--- READING TEXT ---
The next step was to count and measure the tree rings.  A microscope was used to enlarge the samples.  The tree rings were measured using the calipers on the eyepiece at 2X.  The ring width measurements were taken to 0.05 of a millimeter. 



Methods: Data Analysis

              The raw tree ring width measurements were entered into an Excel spreadsheet.  For each tree sample, two cores were taken.  The measurements of each core within a sample were averaged together to give an average ring width.  The raw data attained in the average ring widths were then plotted onto a time-series graph.  The data needed to be corrected to portray an accurate measurement.  This process is called standardization.  The standardization eliminates age related growth patterns in a tree. An exponential regression line was fit into the data points.  The resulting exponential regression equation was then used to standardize the raw data.  Shown by equation 1:
                       I_t = R_t / G_t                        (eq. 1)
    I_t       -  standardized dimensionless unit
    R_t     -   raw ring width
    G_t    -  expected ring width
                                                                      (Cook, Briffa, Shiyatov, Mazepa, 1989)

The standardized data is expressed in dimensionless units where 1.00 is the normal growth for every data point.

--- SUPPLIED MATERIAL ---
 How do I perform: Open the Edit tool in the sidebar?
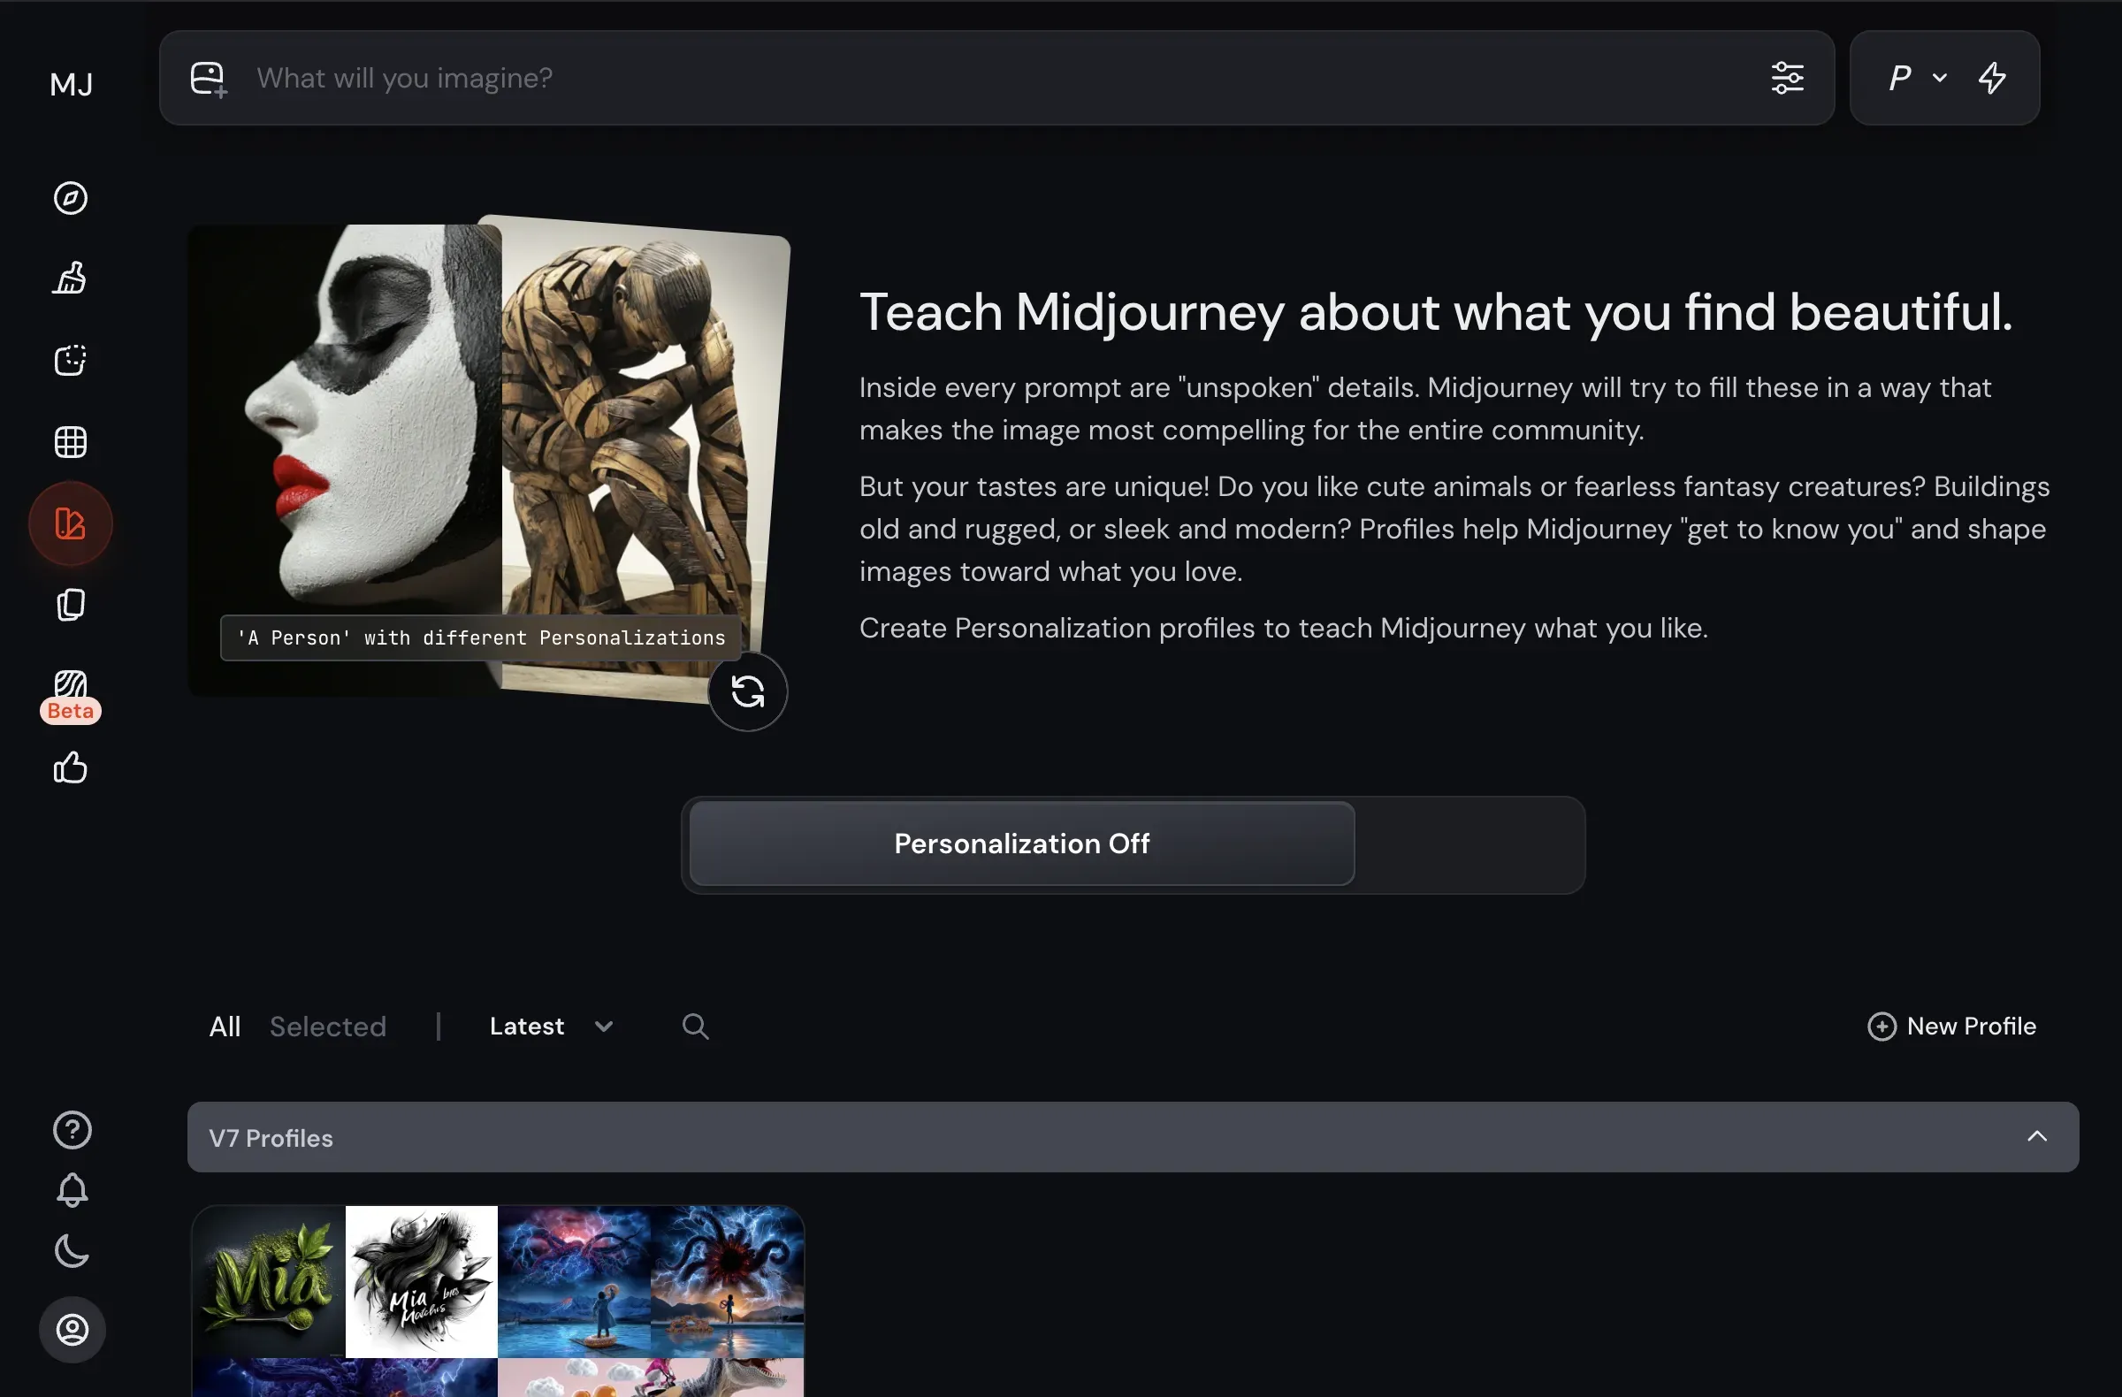point(70,360)
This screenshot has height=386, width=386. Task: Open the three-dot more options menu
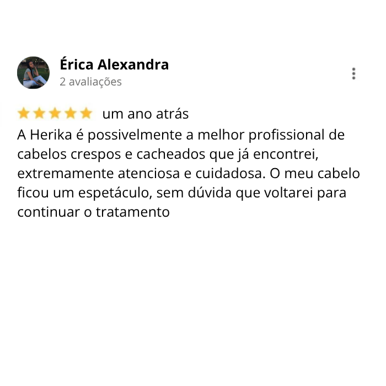353,73

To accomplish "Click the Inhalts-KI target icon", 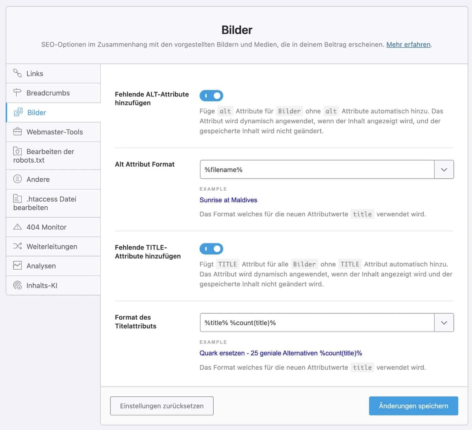I will (17, 285).
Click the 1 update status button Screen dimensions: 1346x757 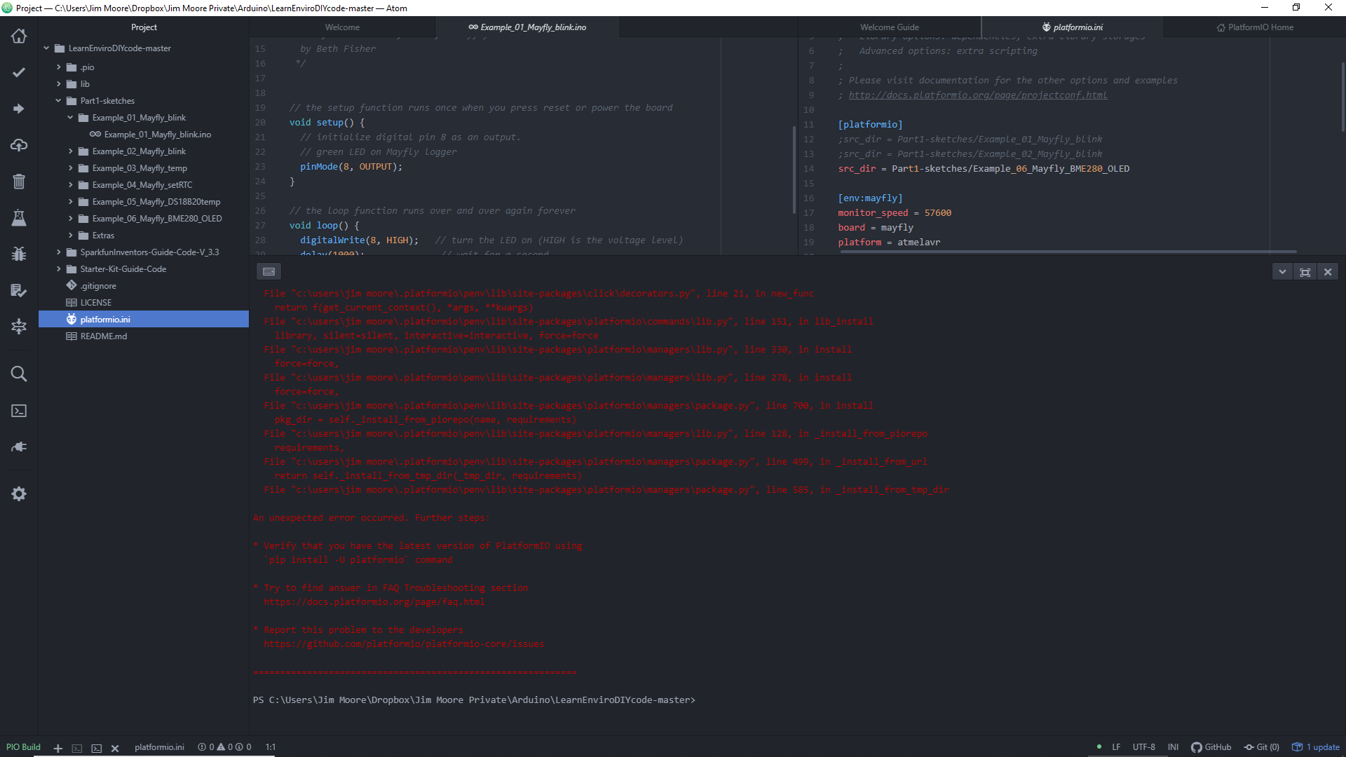pos(1316,747)
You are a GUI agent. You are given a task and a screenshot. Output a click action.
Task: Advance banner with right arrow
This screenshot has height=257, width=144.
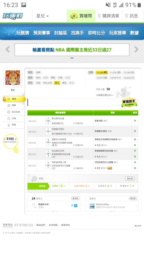pyautogui.click(x=136, y=49)
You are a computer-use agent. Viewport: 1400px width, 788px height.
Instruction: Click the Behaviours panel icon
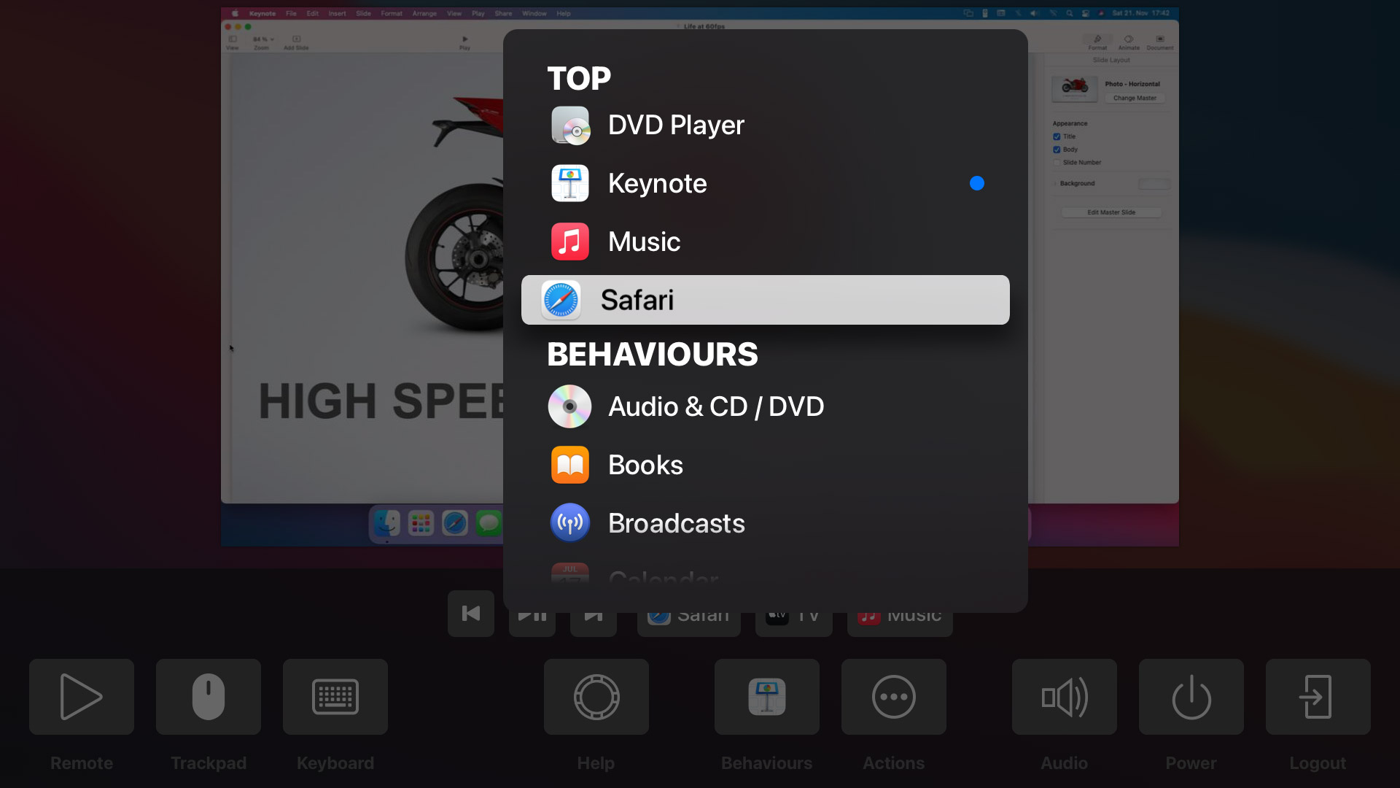[x=766, y=697]
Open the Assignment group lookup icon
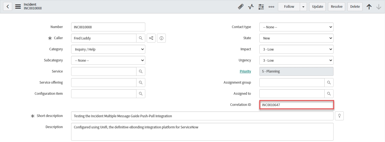This screenshot has height=142, width=385. click(329, 83)
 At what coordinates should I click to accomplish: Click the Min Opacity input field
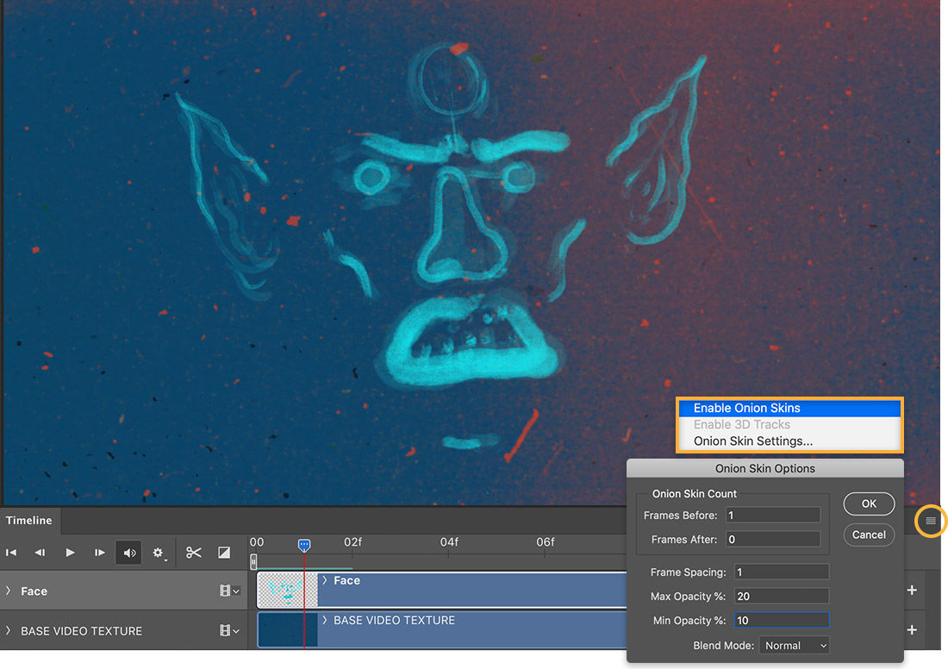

--- PARTS OF THE EXERCISE ---
A. According to the tree-ring methods text, how precisely were the ring widths measured?
B. Summarize the tree-ring methods text in two sentences.
Base your answers on the tree-ring methods text alone, not on the rows.

--- FINAL RESULTS ---
A. To 0.05 of a millimeter.

B. The tree rings were counted and measured under a microscope with eyepiece calipers at 2X, and the raw widths were entered into an Excel spreadsheet, where the two cores of each sample were averaged and plotted on a time-series graph. To remove age-related growth patterns, the data were standardized by fitting an exponential regression line and using its equation, with each value equal to the raw ring width divided by the expected ring width, giving dimensionless units in which 1.00 is normal growth.